Leeds United boss Jesse Marsch defiant but storm raging at Elland Road after another loss

Jesse Marsch (right) sits on the dugout at Elland Road
Sunday was Marsch’s 23rd game as Leeds boss. He has won six, drawn six and lost 11

If Jesse Marsch is one for omens, waking up on Sunday to the sight of black storm clouds unleashing a torrent of rain on Leeds will have filled him with a sense of dread.

By four o’clock the downpour had eased, but the figurative storm swirling around the American manager was raging.

He had just witnessed his side throw away a lead to lose 3-2 at home to Fulham. It was a fourth defeat on the bounce and leaves them in the bottom three having taken just two points from the last 24.

Familiar failings again cost them. An attack with endeavour but no end product and a litany of costly errors by a porous defence handed three points to a side who didn’t have to be at their best to earn them. A recipe for disaster.

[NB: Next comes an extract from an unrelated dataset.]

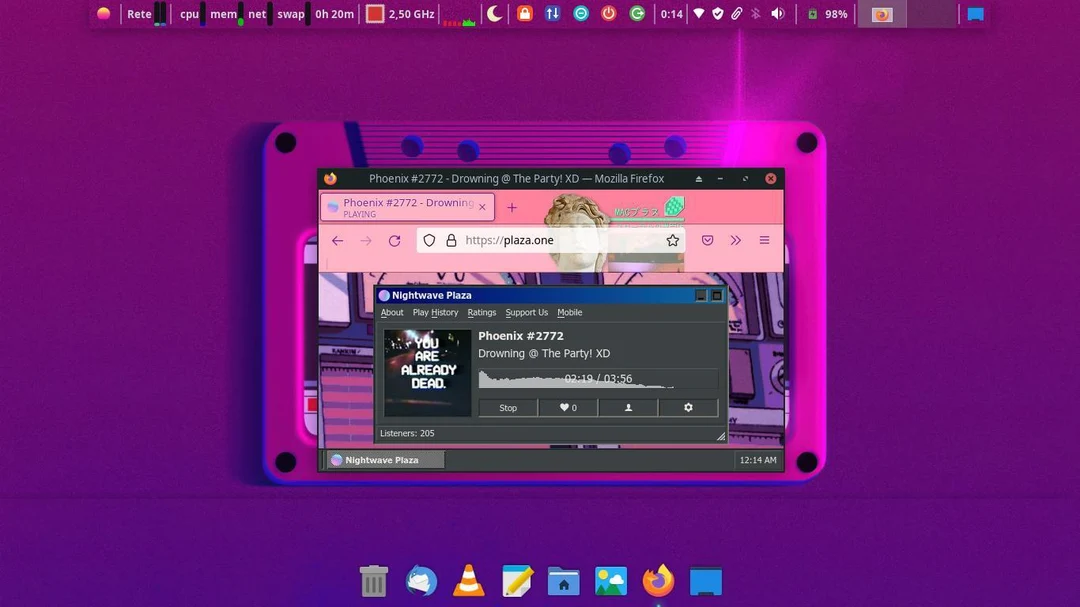Click the heart to like current track
Viewport: 1080px width, 607px height.
point(567,407)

What began as a show of discontent at Leicester three days ago from 3,000 travelling fans became outright revolt by 36,000 on Sunday, with the team booed off at full-time and chants calling for the sacking of Marsch and, more vociferously, the club’s board.

As those same fans streamed from the ground, talk will likely have been about when not if the axe would fall on Marsch.

Meanwhile, in the Elland Road media suite, found inside the John Charles Stand, the American was defiantly and confidently stating that his future remained very much with the west Yorkshire club.

“I’m here for the long term,” he said. “I love this club, I’m investing everything I have to try to make us better.

“I understand the frustrations from the fans and we are equally if not more frustrated. We are doing everything we can and we are together. The board and I are unified. We have had clear discussions that we are together.”

To add weight to Marsch’s suggestions of unity within the club, captain Liam Cooper told reporters that the players were “fully behind the manager” and “buying into the philosophy”.

Vice captain Luke Ayling added: “The boys are right behind him. He took over in a tricky situation last season and kept us in the league.

“We’re only 11 games into the season. We’ve been in worse positions, like last season, and there’s still a long way to go so please stay calm and stay with us.”

Worryingly for the Whites, they have taken fewer points from the first 11 games of this season (9) than they took in the previous one (11) – a dire opening run that contributed to Marcelo Bielsa being sacked and replaced by Marsch.

Their current points haul is their fewest at this stage of a league campaign since 2003-04 (8), when the Whites were last relegated from the Premier League.

During this run of eight games without a win there have been aspects of their play to admire, suggesting that a repeat of the impressive 3-0 win against Chelsea on 21 August was just around the corner.

Last weekend, they gave league leaders Arsenal a torrid time, especially in the second half and should have taken points – something that could also be said of the game at Southampton, where they threw away a 2-0 lead, and at home to Aston Villa, where Luis Sinisterra’s sending off cost them the chance to push for a win.

On Sunday, they were the better side for 20 minutes and deservedly led but failed to capitalise and allowed Fulham parity and then victory through their sloppiness.

Worryingly, they repeatedly fail to punch their weight.

Rodrigo’s goal against Fulham was his fifth of the season but first since the win over Chelsea. His rival for the number nine spot, Patrick Bamford, has yet to score this season, missing a superb chance to do just that on Sunday with the game finely poised at 1-1.

No player has had more than Bamford’s nine big chances without finding the net in the Premier League in 2022-23. His personal xG stands at four.

It shines a light on the failure to sign a new centre-forward in the summer to further aid an ongoing transitional period for the squad.

“What you can see is that in our good moments, we can be quite good,” said Marsch. “We can play aggressive and attractive football and the kind of football this community and club wants to see, with intensity and running and entertainment.

“In our weak moments we look naive and vulnerable and weak defensively. I take responsibility and I need to find solutions to get results, momentum and our season back on track.

“There were moments when it looked like we could do that and take control and get the season back on track but we couldn’t make it happen.

“If we were getting killed in games and were the team who were much worse we would have more worries and concerns that what we are doing is not good enough. It is not like that.

“Every game is in the balance. In these eight games we have found a way to give it away. If we can find a way to capitalise on our moments I believe the momentum can change quickly.”

If they are to build momentum they must do so during a run of fixtures that are trickier on paper than those they have faced thus far.

Their next two away games are at Liverpool and Tottenham, either side of what looks like a must-win home game with Bournemouth, before the season halts for the World Cup – a six-week break clubs may well view as the ideal time to make a change of manager.

Ominously, in his programme notes for Sunday’s game, Leeds chief executive Angus Kinnear wrote: “We should all have confidence we can correct the course of the season before the World Cup break and then return in December to build on a firm foundation.”